Allison Brenneman Goertz ’02 | #youareims
In one word Allison Brenneman Goertz (‘02) describes IMS as COMMUNITY. She said the connections between fellow students and also between teachers and students are strong and unique for a high school. Saying, “It really was more like an extended family!” One her favorite memories that led her to say this, was the time spend together at team meals prior to volleyball games. Allison played not only volleyball, but also softball and was involved choir and was on the yearbook staff.
Allison went on to mention the undercurrent of a faith-based worldview built on love and acceptance is what made her IMS experience positive. The expectation is that people respect each other and differences are honored instead of ridiculed. She said attending IMS gave her the confidence to try new things because she was able to try a lot of different activities that she probably wouldn’t have attempted in a larger school. It also helped her avoid what many high schoolers seemed to face with peer pressure or stressful, miserable social interactions at school.
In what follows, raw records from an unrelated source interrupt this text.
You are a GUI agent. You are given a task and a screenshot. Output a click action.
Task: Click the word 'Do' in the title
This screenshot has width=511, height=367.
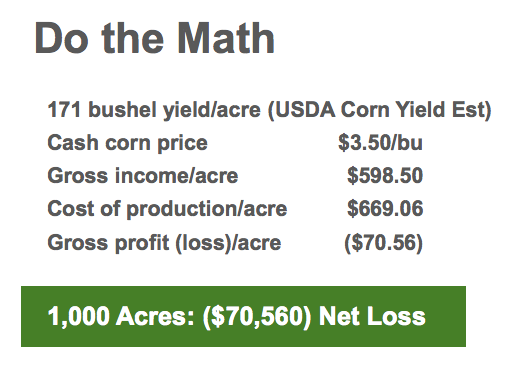[x=62, y=38]
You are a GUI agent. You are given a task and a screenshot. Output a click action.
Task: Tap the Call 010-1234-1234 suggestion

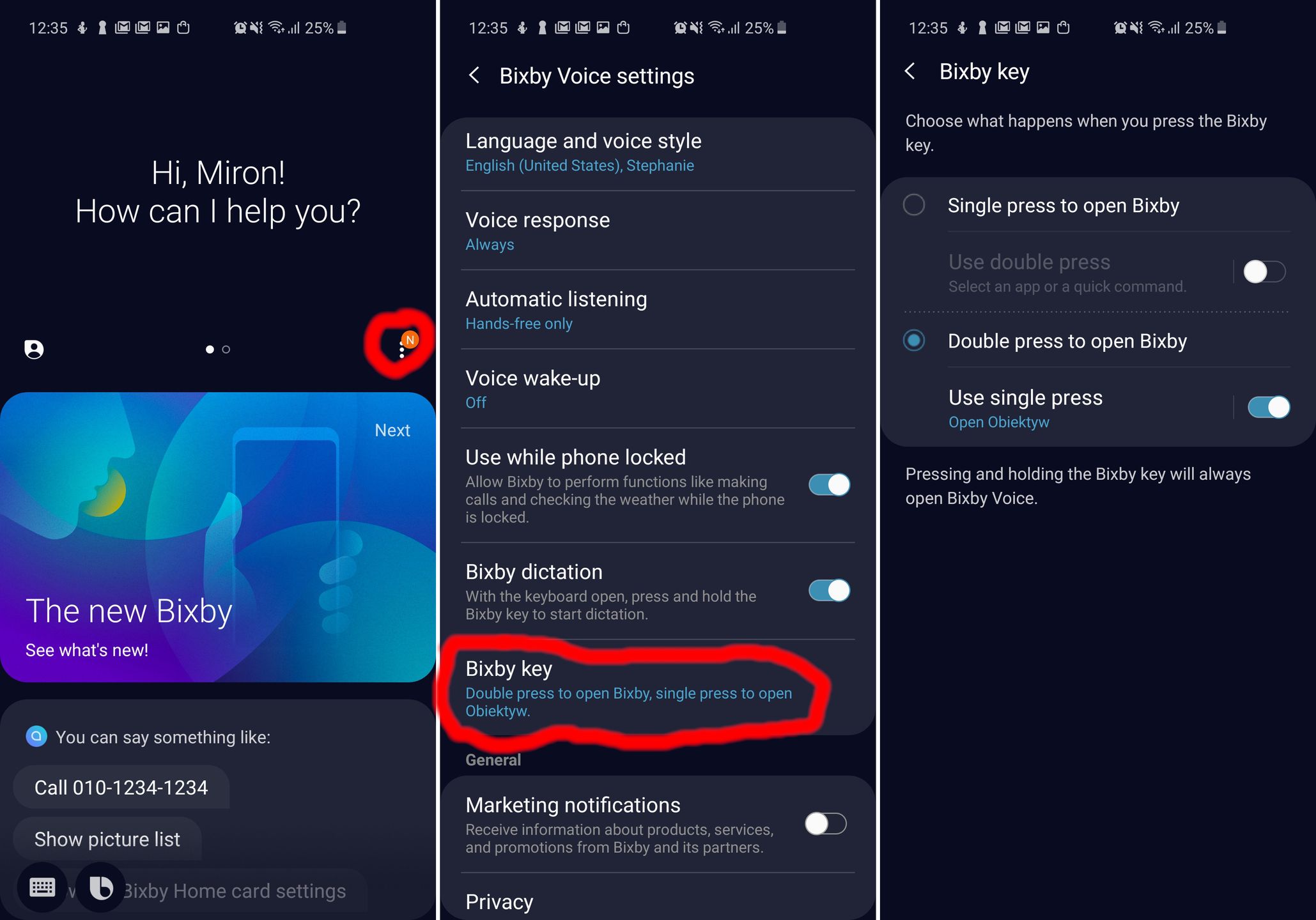[x=121, y=787]
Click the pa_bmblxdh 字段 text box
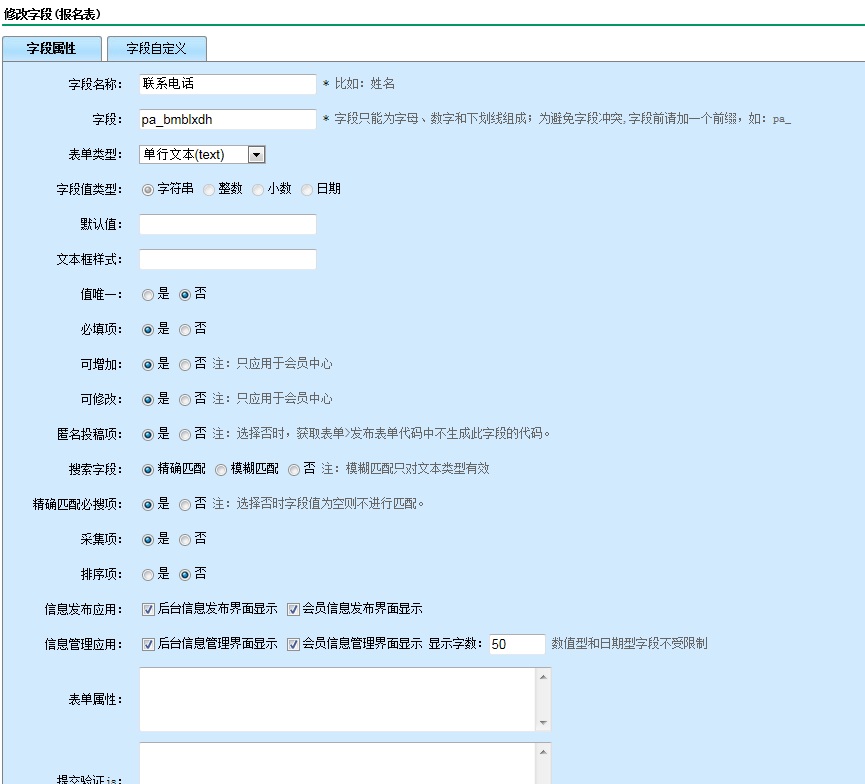Screen dimensions: 865x784 [228, 120]
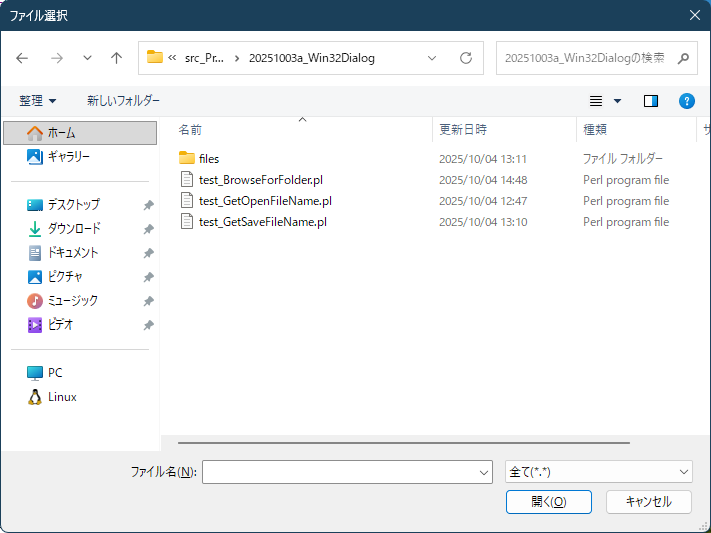Refresh the current folder view
Viewport: 711px width, 533px height.
(465, 58)
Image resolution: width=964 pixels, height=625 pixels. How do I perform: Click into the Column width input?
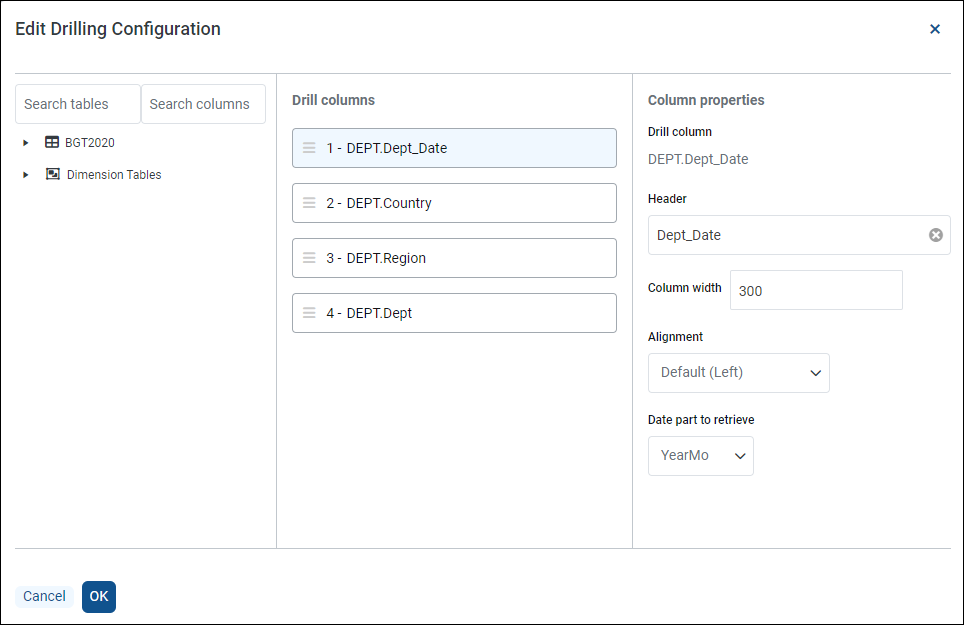coord(815,290)
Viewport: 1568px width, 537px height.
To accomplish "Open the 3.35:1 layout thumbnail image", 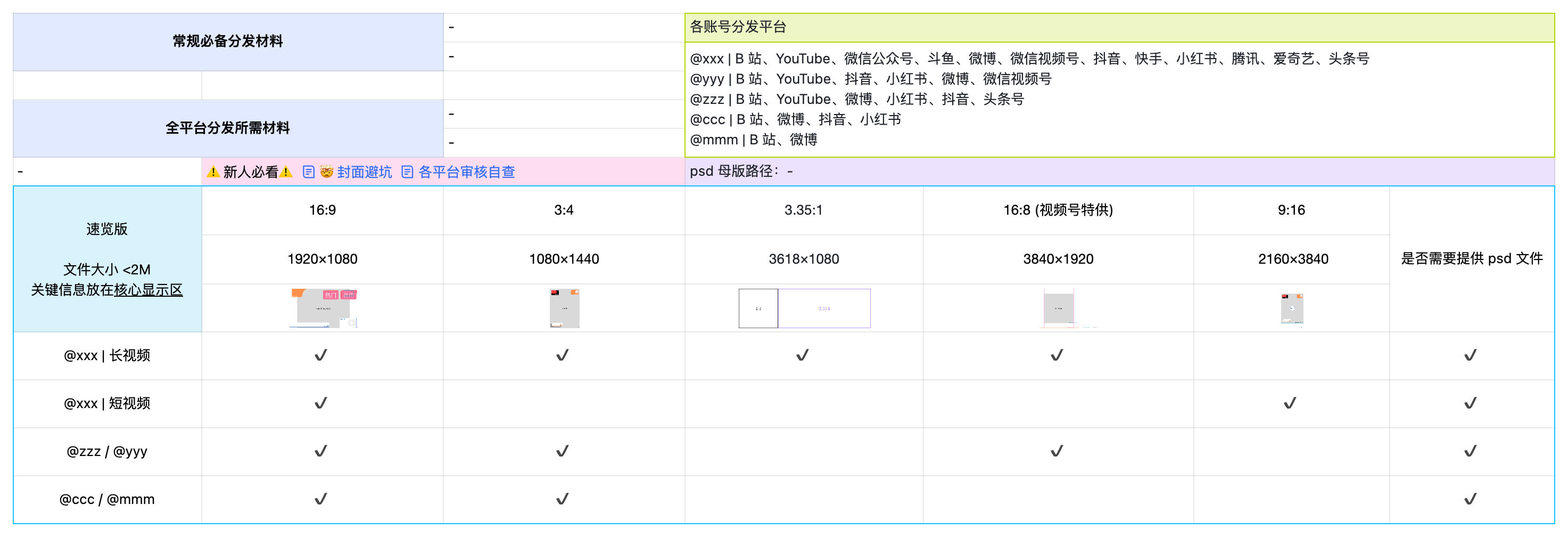I will [x=804, y=308].
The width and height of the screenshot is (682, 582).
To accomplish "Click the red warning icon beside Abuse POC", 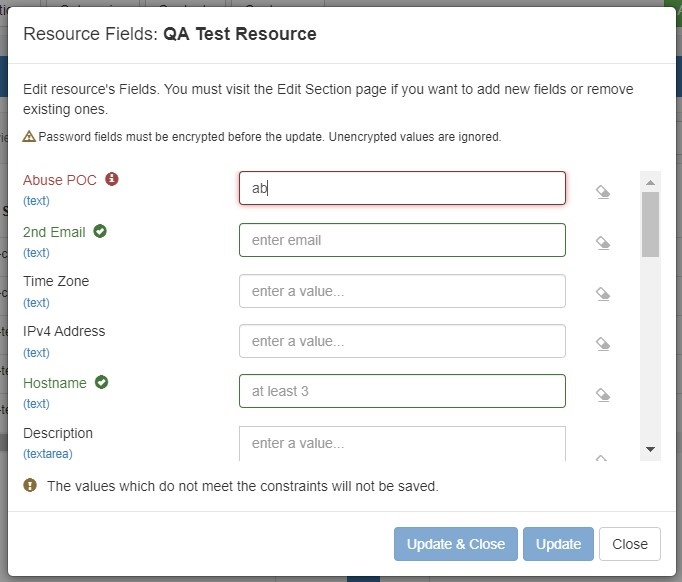I will coord(112,180).
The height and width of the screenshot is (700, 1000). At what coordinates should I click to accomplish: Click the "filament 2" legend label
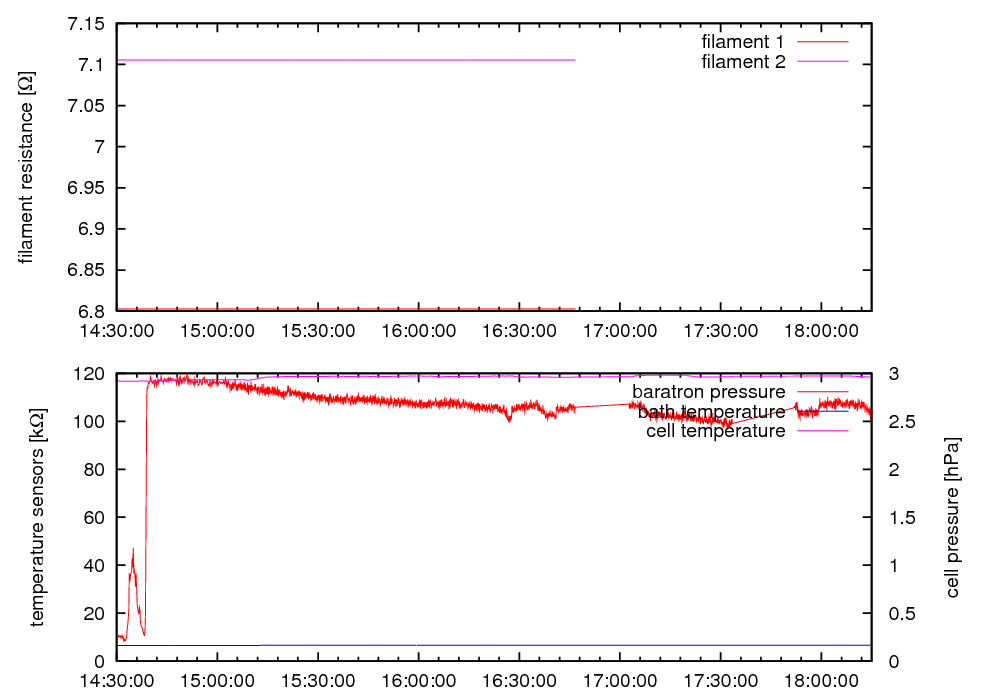point(743,62)
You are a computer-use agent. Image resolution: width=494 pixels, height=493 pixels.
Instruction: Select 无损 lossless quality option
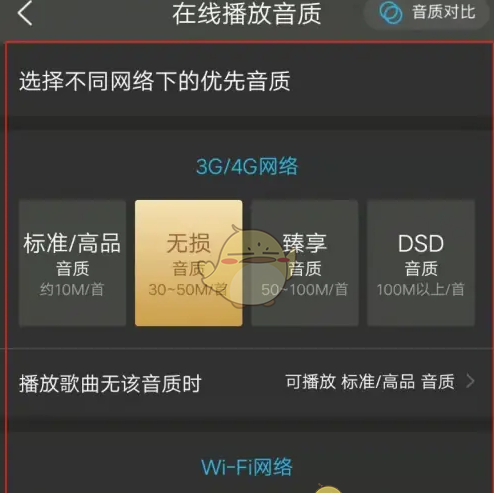[x=189, y=263]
When I got to college I couldn’t believe how many people hated their high school experience. That’s when I started to realize that IMS was very different.
And how did Allison feel IMS prepared her for college and life? She said, “While IMS was academically rigorous to prepare me well for college, I think even more important was the confidence in myself that IMS gave me. Those high school years are critical and extremely vulnerable. To spend those formative moments in a safe and caring environment was the foundation I needed to springboard me into college life and beyond.”
We asked Allison, what she would tell a friend to encourage them to send their child to IMS, and she gave us a very thoughtful and creative response. “In the modified words of Dr. Seuss, I’d say to a family who doesn’t think IMS is for them, ‘Try it! Try it! And you may. Try it and you may, I say.’ That’s because it’s hard to describe how unique the IMS experience is. It’s something you have to experience for yourself. And while it may not be for everyone, I think it is just the safe space many high school students need to blossom and stretch out their wings before flying off to life as an adult.”